Identifying I/DD in Medicaid Claims Data: I/DD diagnoses were identified using a list of ICD-9 and ICD-10 diagnosis codes provided by the Assistant Secretary for Planning and Evaluation (ASPE). This list of codes categorizes I/DD conditions under six groups: intellectual disabilities, developmental delays/disabilities, learning disabilities, autism spectrum disorders, cerebral palsy, and spina bifida. A complete list of diagnosis codes and categorizations that were used for this analysis are available upon request. For more information on the ASPE methods, please reference their report.
Enrollee Inclusion Criteria in Medicaid Claims Data: All T-MSIS figures exclude enrollees 65 and older and those who had at least one month of Medicare coverage. These enrollees were excluded from these calculations since they may not have had sufficient claims in T-MSIS to accurately identify chronic conditions such as I/DD.
Identifying Medicaid Long-Term Care Use (Figure 3): KFF categorized claims using the type-of-service code from the first line claim, which was applied to the header claim in a merged dataset. KFF included all people with at least one month of Medicaid enrollment who were using the following types of long-term care: institutional care (care provided in a nursing facility or intermediate care facility) and home care (home health, personal care, 1915(c) waiver, 1115 waiver, and “other” home care).The small number of people using both types of long-term care were included in “institutional care”. For more information, see KFF’s brief on the number of people using Medicaid long-term care.

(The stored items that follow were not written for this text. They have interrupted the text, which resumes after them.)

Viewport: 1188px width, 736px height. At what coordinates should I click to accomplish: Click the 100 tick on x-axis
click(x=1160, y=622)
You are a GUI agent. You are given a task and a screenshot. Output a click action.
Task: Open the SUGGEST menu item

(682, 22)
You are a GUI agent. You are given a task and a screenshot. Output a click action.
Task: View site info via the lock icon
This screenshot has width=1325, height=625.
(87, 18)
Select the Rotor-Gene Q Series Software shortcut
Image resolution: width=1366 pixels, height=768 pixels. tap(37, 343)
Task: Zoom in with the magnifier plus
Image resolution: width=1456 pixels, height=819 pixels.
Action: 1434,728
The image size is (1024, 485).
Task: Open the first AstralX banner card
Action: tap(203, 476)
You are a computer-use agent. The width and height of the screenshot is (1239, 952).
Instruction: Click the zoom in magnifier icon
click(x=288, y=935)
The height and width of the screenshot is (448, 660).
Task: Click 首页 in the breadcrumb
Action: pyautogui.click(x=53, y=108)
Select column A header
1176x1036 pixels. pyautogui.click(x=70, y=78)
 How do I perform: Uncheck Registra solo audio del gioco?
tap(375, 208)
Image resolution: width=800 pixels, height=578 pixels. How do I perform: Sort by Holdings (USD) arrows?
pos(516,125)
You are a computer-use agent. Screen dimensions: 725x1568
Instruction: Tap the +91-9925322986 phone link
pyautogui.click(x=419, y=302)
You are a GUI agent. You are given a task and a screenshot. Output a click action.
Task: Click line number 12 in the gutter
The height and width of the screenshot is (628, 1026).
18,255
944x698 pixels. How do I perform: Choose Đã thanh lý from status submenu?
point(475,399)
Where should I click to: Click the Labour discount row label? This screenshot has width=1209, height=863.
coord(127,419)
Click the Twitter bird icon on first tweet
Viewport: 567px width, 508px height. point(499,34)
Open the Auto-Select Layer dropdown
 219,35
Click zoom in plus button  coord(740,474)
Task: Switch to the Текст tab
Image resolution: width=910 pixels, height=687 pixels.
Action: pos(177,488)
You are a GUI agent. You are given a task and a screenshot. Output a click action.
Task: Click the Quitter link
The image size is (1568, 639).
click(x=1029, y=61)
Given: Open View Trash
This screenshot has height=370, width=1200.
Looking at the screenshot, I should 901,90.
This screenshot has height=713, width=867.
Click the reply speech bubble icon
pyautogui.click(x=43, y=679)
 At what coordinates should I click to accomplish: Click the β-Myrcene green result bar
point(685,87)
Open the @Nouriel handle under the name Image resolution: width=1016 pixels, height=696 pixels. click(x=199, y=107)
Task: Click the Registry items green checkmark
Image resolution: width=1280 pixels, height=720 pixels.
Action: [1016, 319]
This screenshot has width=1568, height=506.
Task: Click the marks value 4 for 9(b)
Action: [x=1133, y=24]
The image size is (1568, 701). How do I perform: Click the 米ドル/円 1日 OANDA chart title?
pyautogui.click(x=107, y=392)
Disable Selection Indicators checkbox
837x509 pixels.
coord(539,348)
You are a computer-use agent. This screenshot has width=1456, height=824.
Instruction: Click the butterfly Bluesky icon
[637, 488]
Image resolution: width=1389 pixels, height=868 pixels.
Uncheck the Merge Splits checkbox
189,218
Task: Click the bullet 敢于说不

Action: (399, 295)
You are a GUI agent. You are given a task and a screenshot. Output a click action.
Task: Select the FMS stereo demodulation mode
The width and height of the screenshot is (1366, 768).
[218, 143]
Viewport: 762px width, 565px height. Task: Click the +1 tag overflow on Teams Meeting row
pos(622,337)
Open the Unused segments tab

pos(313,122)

Defining Chronic Conditions in Medicaid Claims Data (Figure 5): This analysis used the CCW algorithm for identifying chronic conditions (updated in 2020), excluding its definition for mental illness, which was pulled from a different source. This analysis also included in its definition of chronic conditions substance use disorder, mental illness, obesity, HIV, and hepatitis C. For enrollees ages 0-11, behavioral health conditions (specifically, substance use disorder and mental illness) are not included as these codes have not been validated for children by the algorithm used to create the diagnosis flags.